My blog is not to help survivors recover, it is to have the 10 million yearly stroke survivors light fires underneath their doctors, stroke hospitals and stroke researchers to get stroke solved. 100% recovery. The stroke medical world is completely failing at that goal, they don't even have it as a goal. Shortly after getting out of the hospital and getting NO information on the process or protocols of stroke rehabilitation and recovery I started searching on the internet and found that no other survivor received useful information. This is an attempt to cover all stroke rehabilitation information that should be readily available to survivors so they can talk with informed knowledge to their medical staff. It lays out what needs to be done to get stroke survivors closer to 100% recovery. It's quite disgusting that this information is not available from every stroke association and doctors group.

Friday, December 16, 2011

Length of stay benchmarks for inpatient rehabilitation after stroke

From Canada but my reading of it does not inspire confidence. I didn't see any mention of using the MRI/CT scans to identify a damage diagnosis and no mention of using direct patient outcomes.
Unless we as survivors get involved in these the end result will not be useful for our recovery(I refuse to use the term compensation).
http://informahealthcare.com/doi/abs/10.3109/09638288.2011.631681
Purpose: In Canada, no standardized benchmarks for length of stay (LOS) have been established for post-stroke inpatient rehabilitation. This paper describes the development of a severity specific median length of stay benchmarking strategy, assessment of its impact after one year of implementation in a Canadian rehabilitation hospital, and establishment of updated benchmarks that may be useful for comparison with other facilities across Canada. Method: Patient data were retrospectively assessed for all patients admitted to a single post-acute stroke rehabilitation unit in Ontario, Canada between April 2005 and March 2008. Rehabilitation Patient Groups (RPGs) were used to establish stratified median length of stay benchmarks for each group that were incorporated into team rounds beginning in October 2009. Benchmark impact was assessed using mean LOS, FIM® gain, and discharge destination for each RPG group, collected prospectively for one year, compared against similar information from the previous calendar year. Benchmarks were then adjusted accordingly for future use. Results: Between October 2009 and September 2010, a significant reduction in average LOS was noted compared to the previous year (35.3 vs. 41.2 days; p < 0.05). Reductions in LOS were noted in each RPG group including statistically significant reductions in 4 of the 7 groups. As intended, reductions in LOS were achieved with no significant reduction in mean FIM® gain or proportion of patients discharged home compared to the previous year. Adjusted benchmarks for LOS ranged from 13 to 48 days depending on the RPG group.
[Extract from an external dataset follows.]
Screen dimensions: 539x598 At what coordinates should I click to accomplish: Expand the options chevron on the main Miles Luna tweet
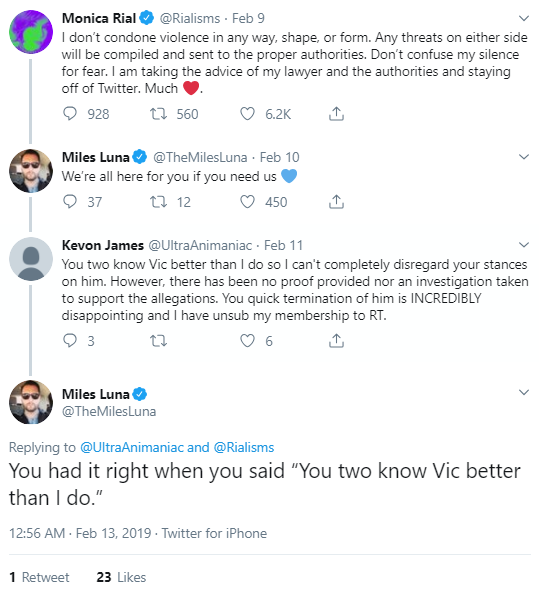click(524, 392)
Conclusions: After a single year of implementation, severity specific benchmarks helped the rehabilitation team reduce LOS while maintaining the same levels of functional gain and achieving the same rate of discharge to the community.
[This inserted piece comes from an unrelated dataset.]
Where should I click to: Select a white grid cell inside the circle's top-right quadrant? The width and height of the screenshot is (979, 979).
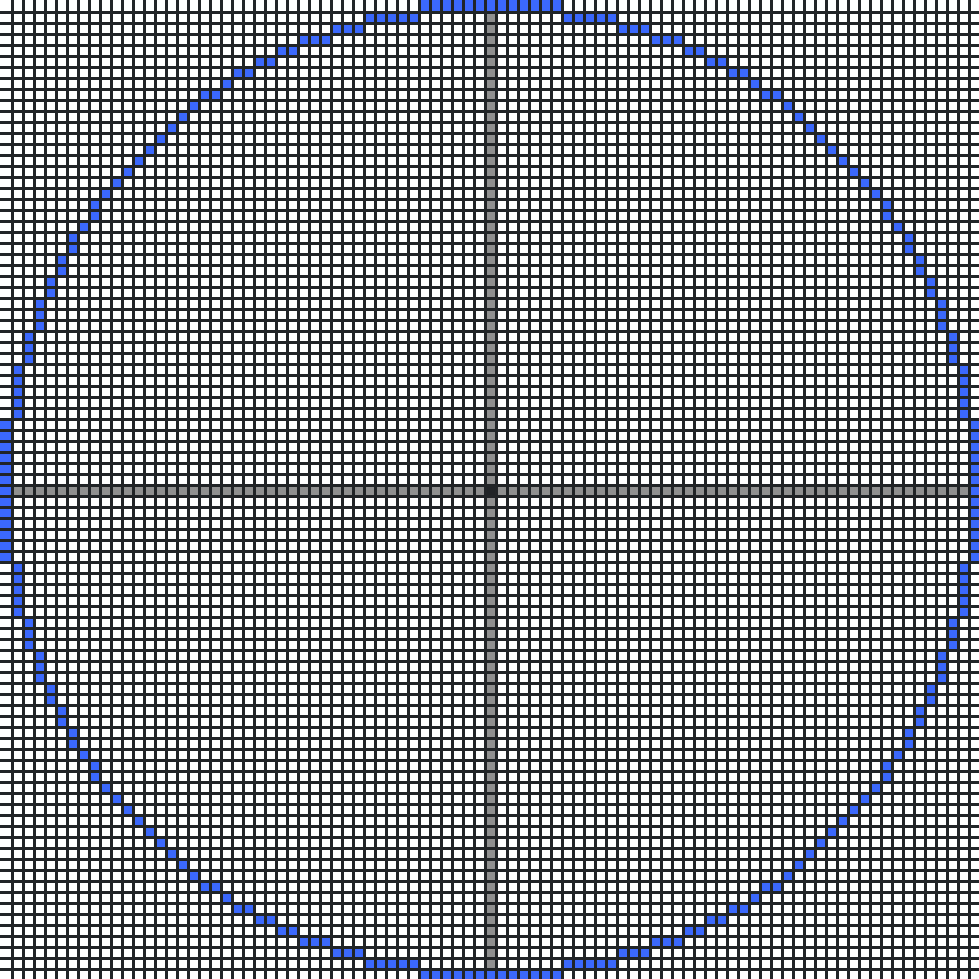click(650, 350)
Implications for Rehabilitation
  • Efficient post-stroke rehabilitation can help to improve patient outcomes and reduce the financial burden placed on the healthcare system.
  • Yet, unnecessarily long lengths of stay in rehabilitation are not in the best interest of the patient and act to increase the cost of care.
  • This study illustrates how a length of stay benchmarking system can help to promote efficiency in post-stroke rehabilitation and reduce the cost of care without negatively impacting patient recovery.